--- START GIVEN DATA ---

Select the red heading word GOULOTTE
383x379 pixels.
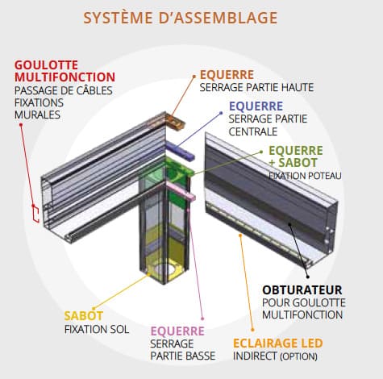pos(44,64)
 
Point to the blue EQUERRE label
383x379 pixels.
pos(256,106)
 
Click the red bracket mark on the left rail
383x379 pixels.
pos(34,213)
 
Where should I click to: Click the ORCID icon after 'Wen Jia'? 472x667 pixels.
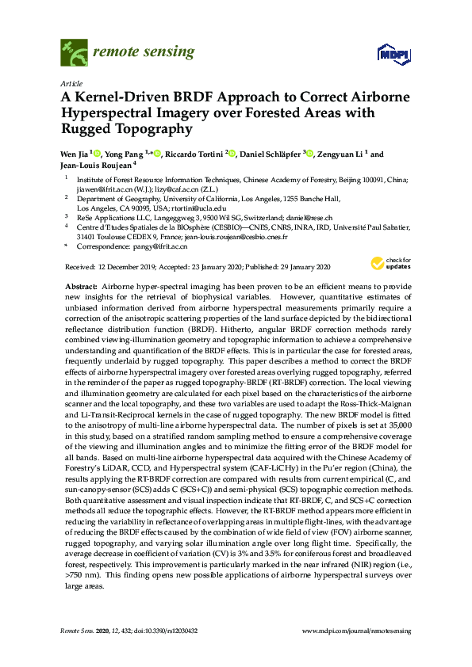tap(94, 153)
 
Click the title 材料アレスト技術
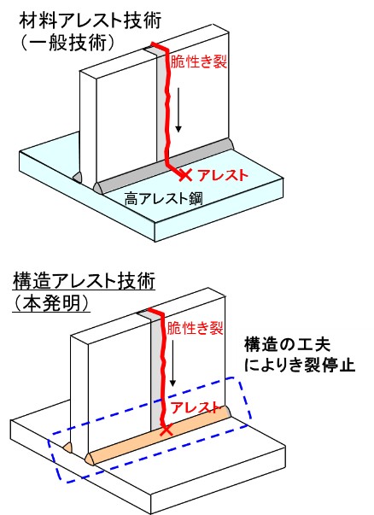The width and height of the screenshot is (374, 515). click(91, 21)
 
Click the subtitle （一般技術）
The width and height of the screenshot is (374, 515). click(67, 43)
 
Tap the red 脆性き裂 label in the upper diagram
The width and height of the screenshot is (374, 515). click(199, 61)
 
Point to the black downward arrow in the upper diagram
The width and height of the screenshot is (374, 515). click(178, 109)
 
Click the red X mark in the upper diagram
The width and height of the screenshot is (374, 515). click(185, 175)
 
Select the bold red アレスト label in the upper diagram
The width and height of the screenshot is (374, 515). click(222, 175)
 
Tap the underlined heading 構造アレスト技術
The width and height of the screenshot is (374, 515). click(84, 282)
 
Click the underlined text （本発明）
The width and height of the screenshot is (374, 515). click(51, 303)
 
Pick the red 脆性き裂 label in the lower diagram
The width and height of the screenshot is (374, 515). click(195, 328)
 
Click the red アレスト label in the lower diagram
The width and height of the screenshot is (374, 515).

--- END GIVEN DATA ---
--- START GIVEN DATA ---

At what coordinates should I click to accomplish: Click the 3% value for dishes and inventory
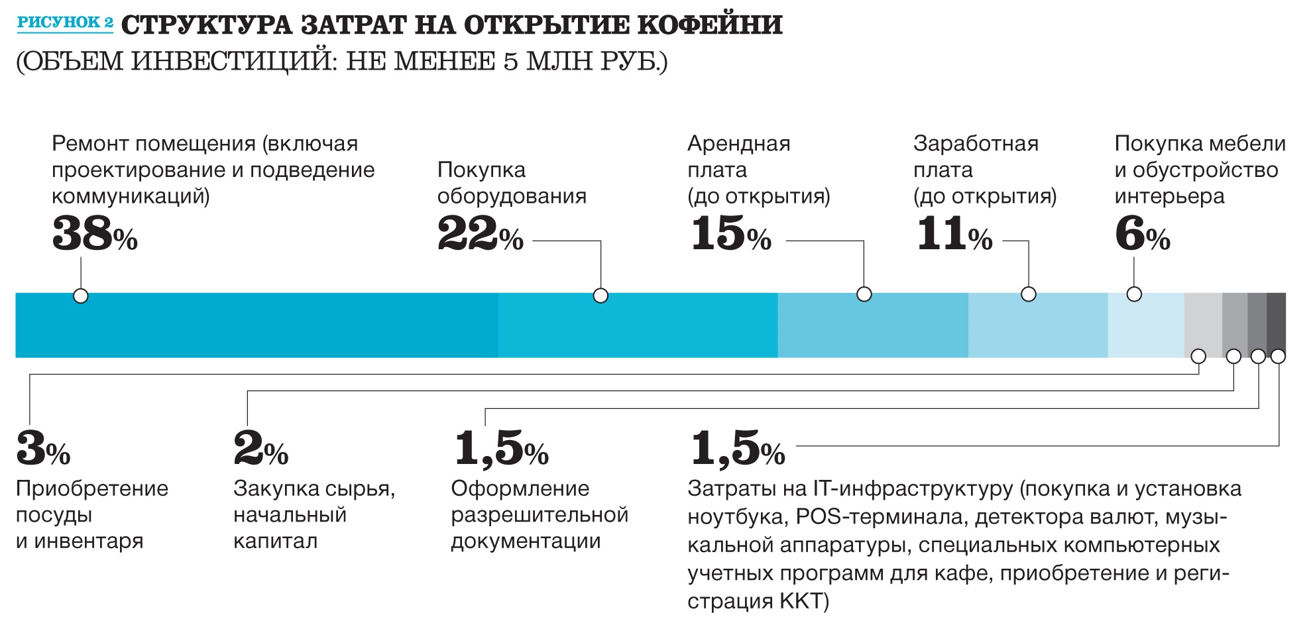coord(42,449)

--- END GIVEN DATA ---

-- PROBLEM STATEMENT --
Turn the entries from the line containing "Select the red heading word GOULOTTE" through the line containing "515). click(178, 109)", both included, into a JSON list of strings with one string per line and blank lines skipped. Leave the pictures out.

-- FINAL ANSWER --
[
  "Select the red heading word GOULOTTE",
  "383x379 pixels.",
  "pos(44,64)",
  "Point to the blue EQUERRE label",
  "383x379 pixels.",
  "pos(256,106)",
  "Click the red bracket mark on the left rail",
  "383x379 pixels.",
  "pos(34,213)",
  "Where should I click to: Click the ORCID icon after 'Wen Jia'? 472x667 pixels.",
  "tap(94, 153)",
  "Click the title 材料アレスト技術",
  "The width and height of the screenshot is (374, 515). click(91, 21)",
  "Click the subtitle （一般技術）",
  "The width and height of the screenshot is (374, 515). click(67, 43)",
  "Tap the red 脆性き裂 label in the upper diagram",
  "The width and height of the screenshot is (374, 515). click(199, 61)",
  "Point to the black downward arrow in the upper diagram",
  "The width and height of the screenshot is (374, 515). click(178, 109)"
]